生活は侘しく、つるむ仲間も居らず、引き取り手の無い遺体は既に無縁仏として処理されていた。紅子はせめて葬式を出してやりたかったのだが、擬きが何処で見張っているか分からず、涙を呑むしかなかった。
はつ留に紅黒見張りの声を掛けたのは、三階の局の笑み野が牡丹楼の外に持つ情報筋の一人らしい、というところまでは摑んでいたが、具体的な事はまだこれからで、牡丹楼では、続く不手際で紅子が一つ溜息を落とす度に、笑み野の周囲の気温が一度ずつ下がっていくと囁かれていた。
紅子は深追いを固く戒めたが、初めて使われたはつ留に見張りの程度までは行き届かなかったのだ。
指示の出処等の情報は与えていなかったそうだから、仮に拷問に掛けられてもそこから漏れはしないだろうが。
――酷い傷は、無かったそうだし。
それが慰めには、ならないけれど。
風は冷たくとも、それに乗る門前市の賑わいは相変わらずの熱気と活気。背に犠牲者の無念を孕んだ川風を受ける紅子には、その雑多さが眩くてならない。
典夜町の華やかさは眩いが、何処か空虚で、――確かさが無いのだ。
泡沫の褥。一夜の幻想。それ等夢を極上に変えて眩惑するのが、一流の妓女。
けれど、風よりも摑み所の無い幻を紡ぐ妓女も、人。
だから哀しい。
――百良。
頭を振った。覚悟が足りぬと自嘲する。
当人はもう、疾っくに心を決めているのに。
乱れた髪を更に掬ったのは、秋風か川風か。近付く城壁を駆け上り棹を折らんばかりに撓らせれば、旗が抗する様に大きくはためく。
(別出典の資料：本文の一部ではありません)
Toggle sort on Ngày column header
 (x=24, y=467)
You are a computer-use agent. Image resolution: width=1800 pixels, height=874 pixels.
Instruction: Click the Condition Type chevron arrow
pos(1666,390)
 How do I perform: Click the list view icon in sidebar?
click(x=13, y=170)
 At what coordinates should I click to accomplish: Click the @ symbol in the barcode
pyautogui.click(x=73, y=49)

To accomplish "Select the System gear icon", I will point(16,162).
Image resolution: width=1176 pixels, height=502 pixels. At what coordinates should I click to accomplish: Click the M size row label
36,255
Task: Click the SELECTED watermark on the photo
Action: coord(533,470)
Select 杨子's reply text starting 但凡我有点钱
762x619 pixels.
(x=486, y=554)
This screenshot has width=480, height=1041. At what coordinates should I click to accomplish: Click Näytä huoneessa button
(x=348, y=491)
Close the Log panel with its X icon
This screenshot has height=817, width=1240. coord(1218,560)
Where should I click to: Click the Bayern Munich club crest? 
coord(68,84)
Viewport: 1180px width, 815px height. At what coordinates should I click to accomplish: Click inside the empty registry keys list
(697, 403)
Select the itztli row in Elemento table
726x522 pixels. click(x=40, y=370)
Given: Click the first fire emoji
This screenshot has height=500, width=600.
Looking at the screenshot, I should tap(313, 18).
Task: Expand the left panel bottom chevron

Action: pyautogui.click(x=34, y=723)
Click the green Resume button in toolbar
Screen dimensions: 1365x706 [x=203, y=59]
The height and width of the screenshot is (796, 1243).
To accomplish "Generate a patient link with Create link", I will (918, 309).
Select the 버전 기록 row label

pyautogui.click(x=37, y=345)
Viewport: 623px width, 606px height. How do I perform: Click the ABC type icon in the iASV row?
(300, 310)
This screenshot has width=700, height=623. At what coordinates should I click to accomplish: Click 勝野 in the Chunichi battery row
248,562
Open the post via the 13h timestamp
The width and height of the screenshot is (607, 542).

旗が風を打つのか、風が旗を叩くのか、その音に呼ばれて見上げた紅子は、空の青さに目を閉じた。
秋の高い空。美しい旻天。
それは全てに平等で、死者への哀悼は残酷な程、無い。
『――主よ。仔狐が罠に掛かったぞ。否、仔狐程愛らしくはないな。良く言っても溝鼠だ』
「――逃がすんじゃないよ。捕らえな」
短く且つ冷酷に命じて、紅子は改めて旗を振り仰いだ。
脳裏に蘇る、擬きの犠牲者達。
仇は必ず討つ。だからせめて、それまで。
あの翻る州旗と国旗を。
――あれを弔旗と思っておくれ。